[Provided material — start]

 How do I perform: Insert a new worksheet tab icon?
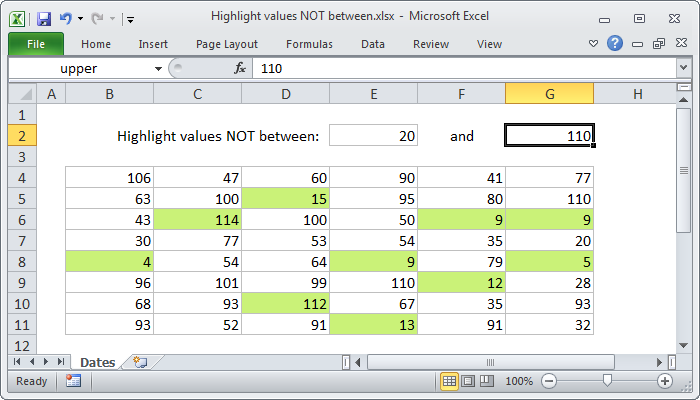coord(140,362)
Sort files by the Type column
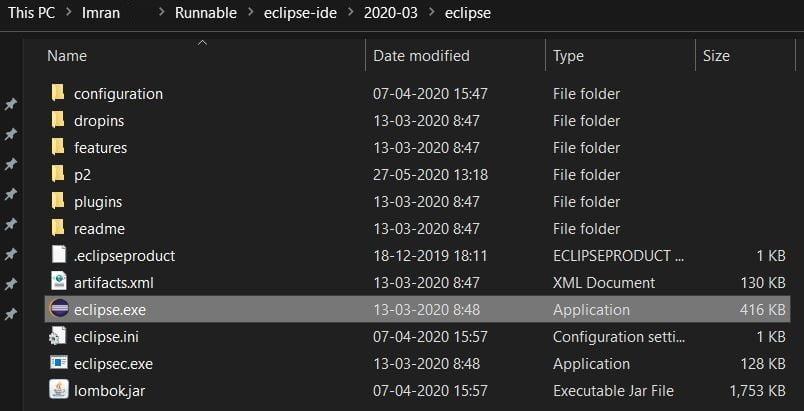The width and height of the screenshot is (804, 411). pyautogui.click(x=568, y=56)
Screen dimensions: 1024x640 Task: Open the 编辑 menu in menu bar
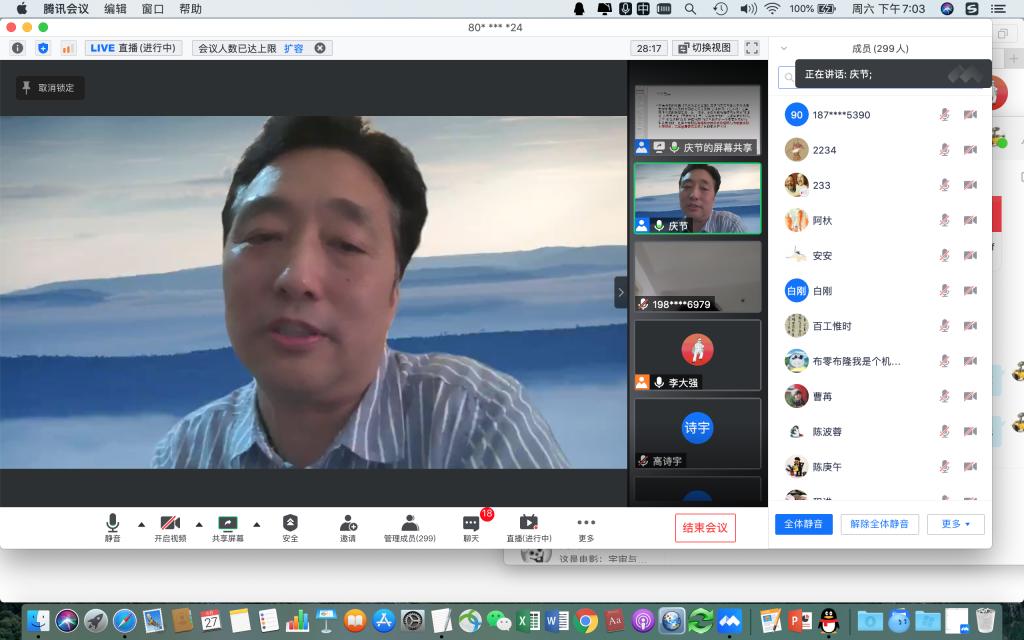115,9
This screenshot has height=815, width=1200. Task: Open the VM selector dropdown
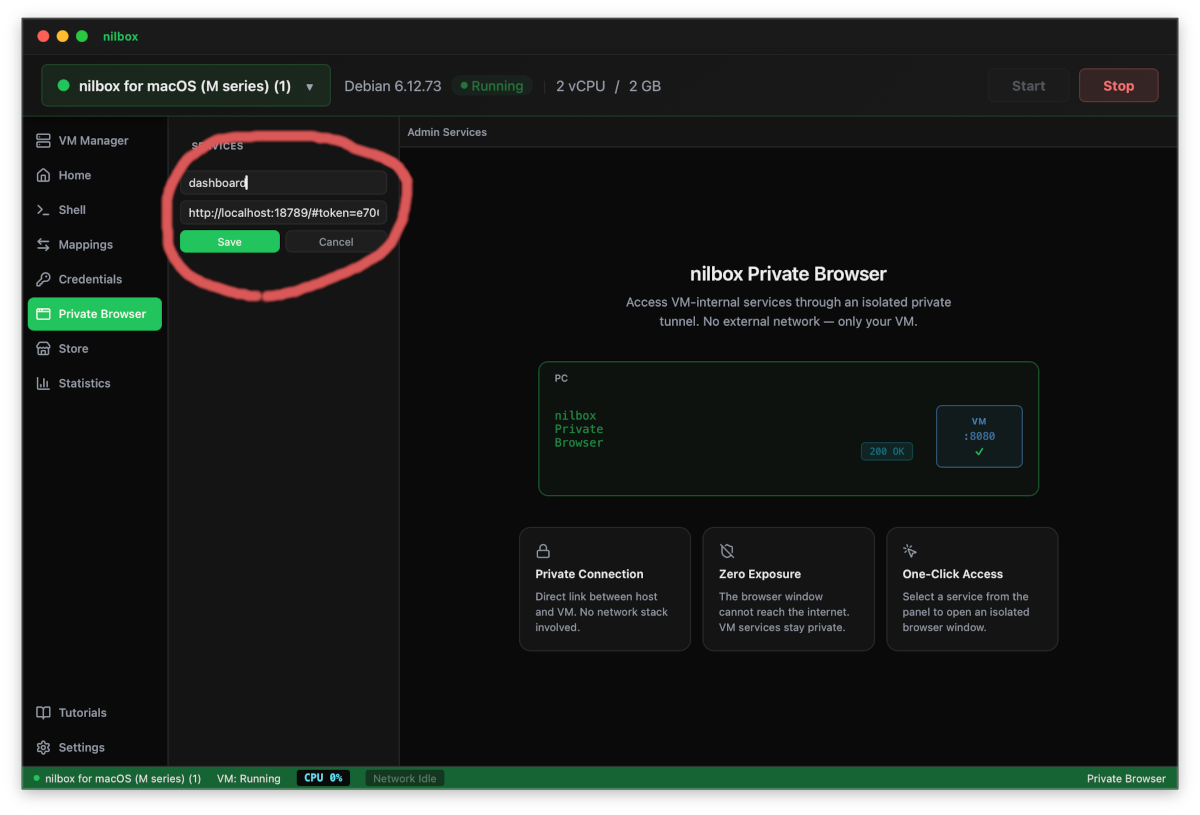[x=185, y=86]
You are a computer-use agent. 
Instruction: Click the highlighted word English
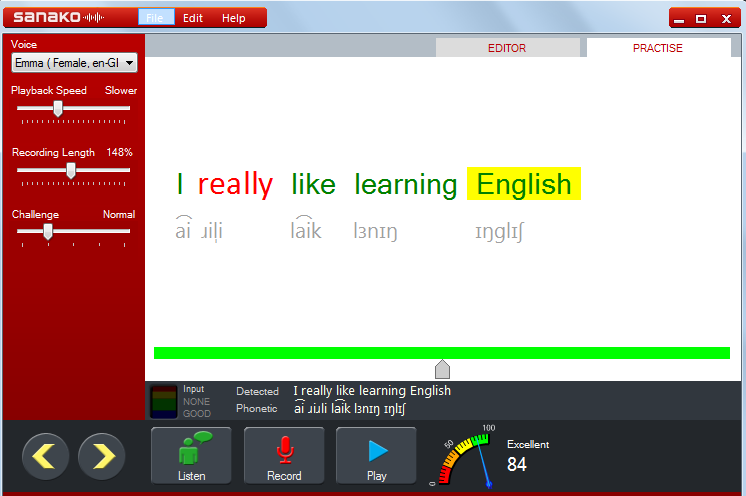pos(523,184)
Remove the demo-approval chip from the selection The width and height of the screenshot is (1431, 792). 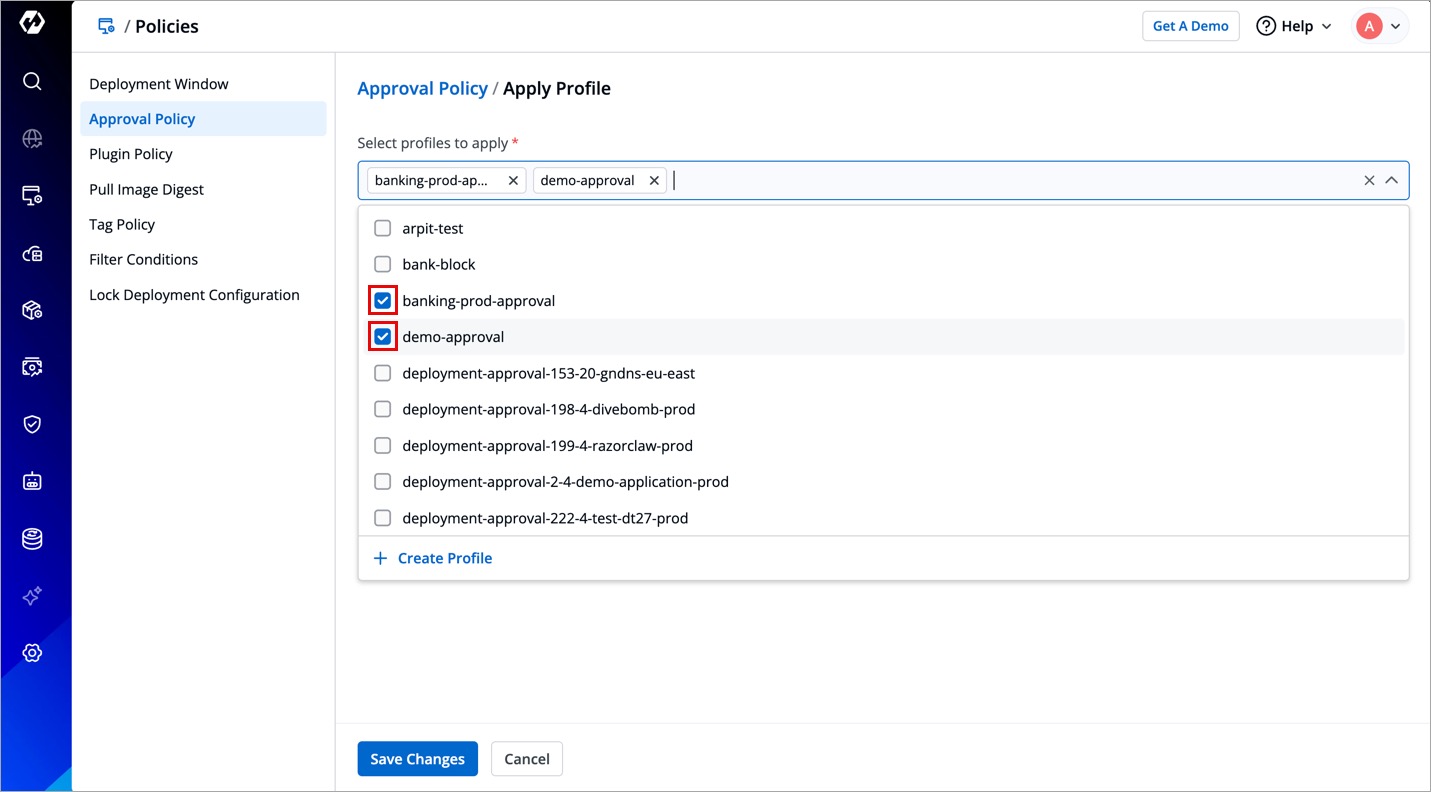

[Provided material — finish]

## Task
Set down exactly and only the lines from the line that contains "Sort files by the Type column" through the last line of the entries above, with both of those lines included and the pictures left out.

## Response area
Sort files by the Type column
The width and height of the screenshot is (804, 411). pyautogui.click(x=568, y=56)
Screen dimensions: 1024x640 Task: Open the 编辑 menu in menu bar
115,9
This screenshot has height=815, width=1200. Task: Open the VM selector dropdown
[x=185, y=86]
You are a computer-use agent. 
Instruction: Click the highlighted word English
pos(523,184)
Remove the demo-approval chip from the selection The width and height of the screenshot is (1431, 792). 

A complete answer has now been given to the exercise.